Zenrelia's label says dogs should be monitored for infections and lists concerns including adenoviral hepatitis and pancreatitis, demodicosis, interdigital furunculosis, coccidiosis, pneumonia, and exacerbation of subclinical or uncomplicated infections. It also warns about progressive or persistent decreases in red blood cell measures without an appropriate reticulocyte response.

Apoquel's label says dogs receiving Apoquel should be monitored for infections, including demodicosis, and neoplasia. It says the drug may increase susceptibility to infection and may exacerbate neoplastic conditions.

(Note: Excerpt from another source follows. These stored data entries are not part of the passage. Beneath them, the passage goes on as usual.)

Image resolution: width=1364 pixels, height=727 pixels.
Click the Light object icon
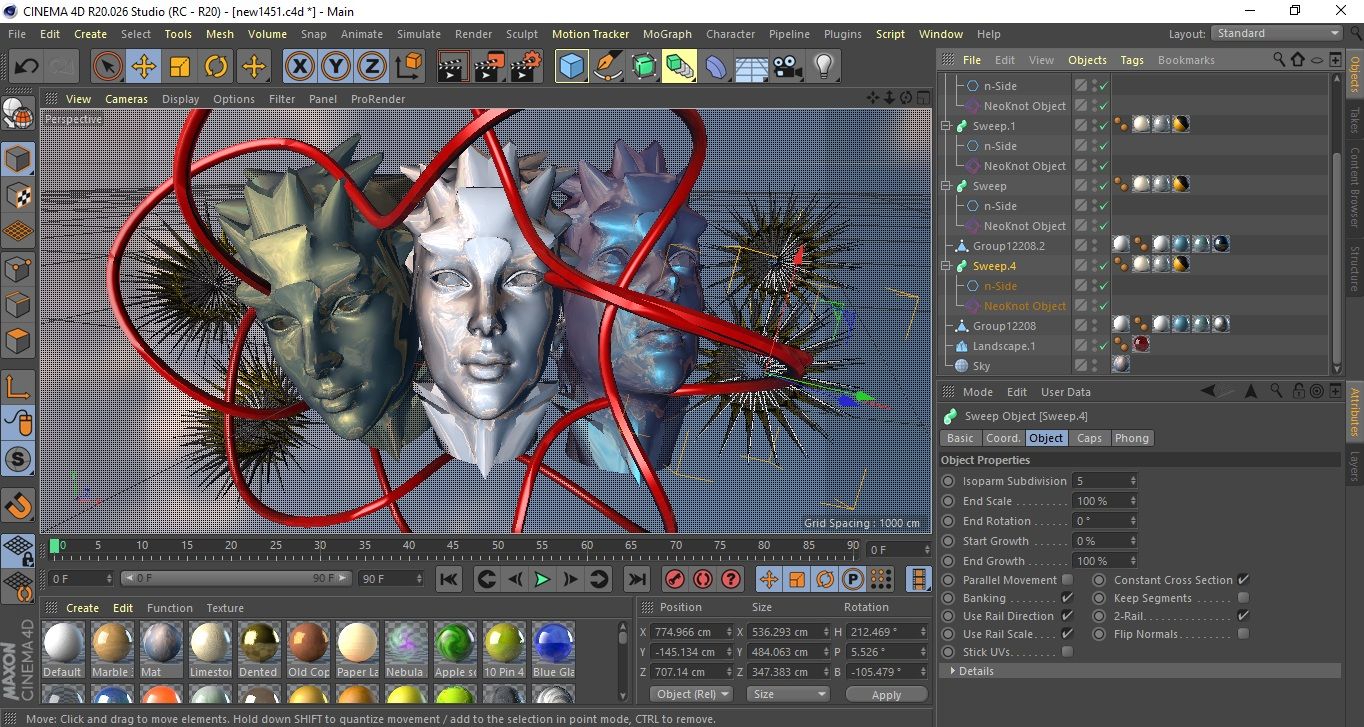[x=823, y=67]
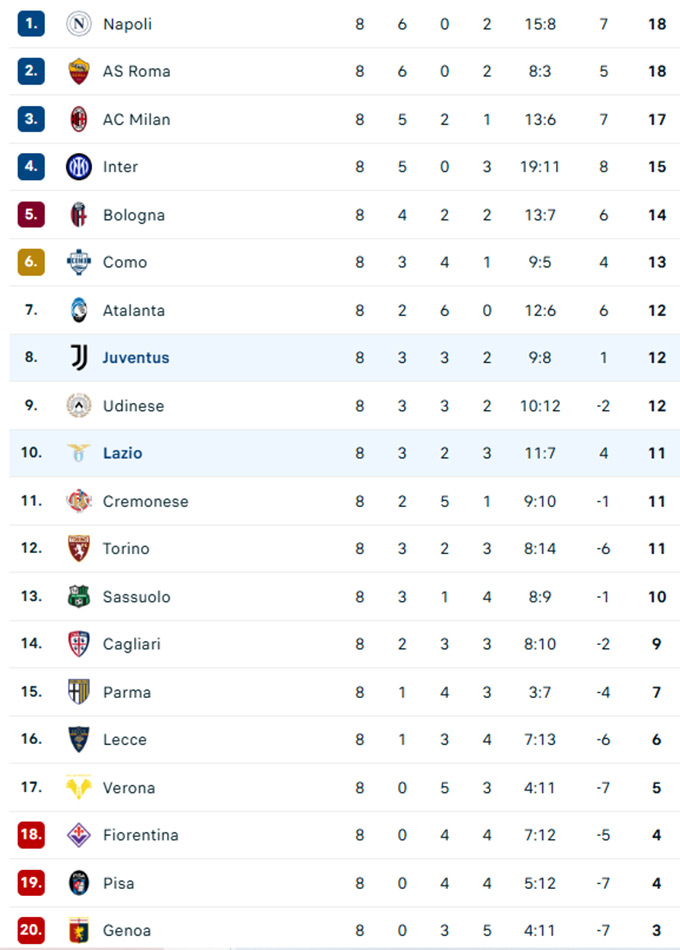This screenshot has height=950, width=680.
Task: Select the Cremonese team name
Action: [145, 501]
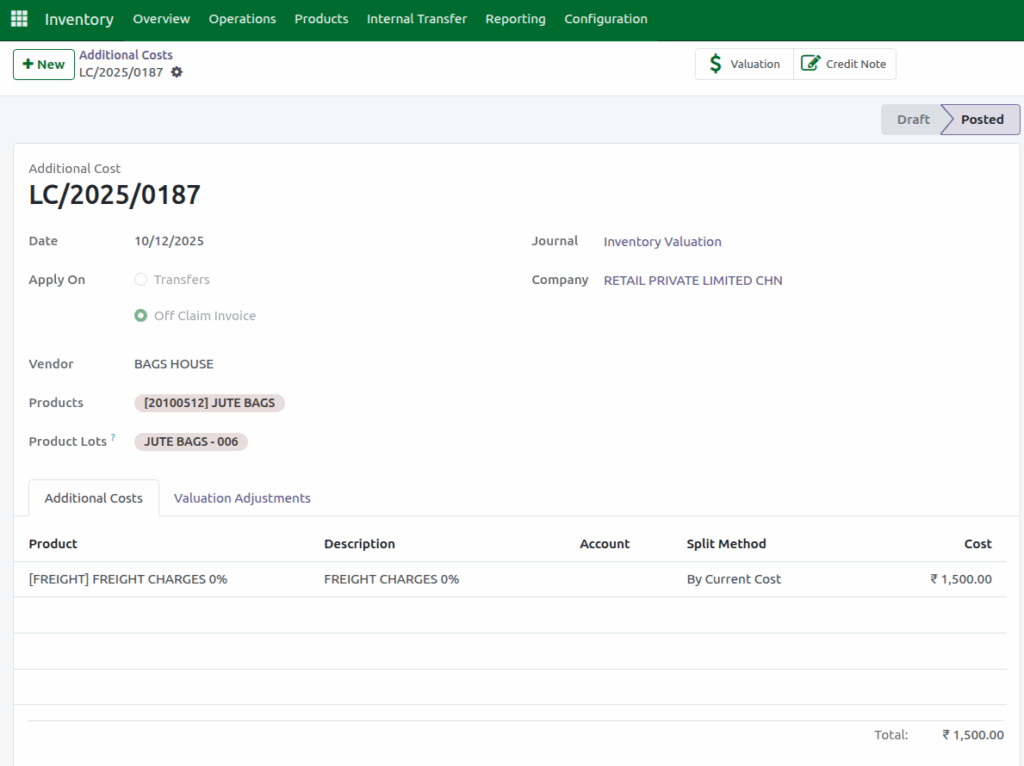This screenshot has width=1024, height=766.
Task: Go back using the Additional Costs breadcrumb
Action: (x=126, y=54)
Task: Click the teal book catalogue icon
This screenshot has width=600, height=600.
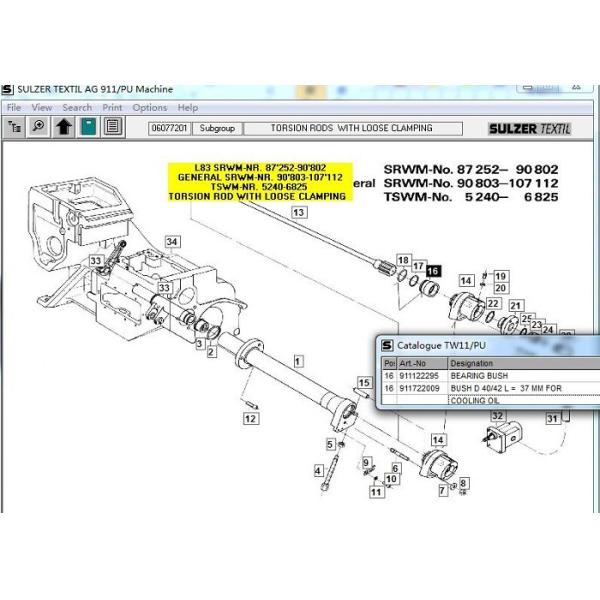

For either drug, ask whether baseline and follow-up bloodwork are appropriate, especially if therapy is expected to be long term.

Which is safer?

There is no responsible universal answer. "Safer" depends on the dog:

Patient situation More important question
Vaccines due soon Can Zenrelia be used without interfering with required vaccination timing?
Serious skin infection Should either JAK inhibitor wait until infection is controlled?
Recurrent demodicosis Does the risk-benefit balance favor a non-JAK option such as Cytopoint or another plan?
History of cancer or new masses Should masses be evaluated before immunomodulating therapy?
Concurrent steroids or cyclosporine Is combination therapy necessary, and what monitoring plan justifies it?
Puppy under 12 months Neither drug is labeled for this age.

Effectiveness expectations

Both drugs are intended to reduce allergic itch and help control atopic dermatitis, not to diagnose the underlying cause. If a dog does not improve, that may mean the wrong drug was chosen, but it may also mean fleas, mites, yeast, bacteria, otitis, food allergy, poor adherence, or an environmental trigger is still active.

If the drug works but itch returns whenever it is stopped, that supports chronic allergic disease but does not identify the trigger. A long-term plan may still need flea prevention, diet trial, allergy testing, immunotherapy, bathing, ear maintenance, and flare instructions.

Switching between Zenrelia and Apoquel

Do not switch directly using leftover tablets. The veterinarian needs to account for:

  • Current infection status
  • Vaccine timing
  • Last dose and expected washout
  • Whether steroids, cyclosporine, Cytopoint, or other drugs are being used
  • Any abnormal lab results
  • Whether itch is severe enough to need a bridge plan

The risk of casual switching is that the dog receives overlapping immunomodulation or that a new adverse sign is incorrectly attributed.

When to ask about Cytopoint or referral

Ask about Cytopoint, allergen-specific immunotherapy, or referral to a veterinary dermatologist if:

  • Vaccination timing makes Zenrelia difficult.
  • The dog cannot tolerate or respond to oral JAK inhibitors.
  • There are repeated skin or ear infections.
  • Allergy medication helps only briefly.
  • The dog has a cancer history, recurrent demodicosis, or complex comorbidities.
  • The owner wants a long-term plan beyond repeated flare suppression.

Bottom line

Zenrelia and Apoquel look similar at the indication level, but their labels are not identical. Zenrelia's vaccine warning is the major decision point. Apoquel has longer market familiarity but still requires immune, infection, and neoplasia awareness. For either drug, the strongest plan is not "pick a pill." It is confirm the dog is a good candidate, control infections and parasites, plan vaccines, monitor over time, and revisit the diagnosis if the response is incomplete.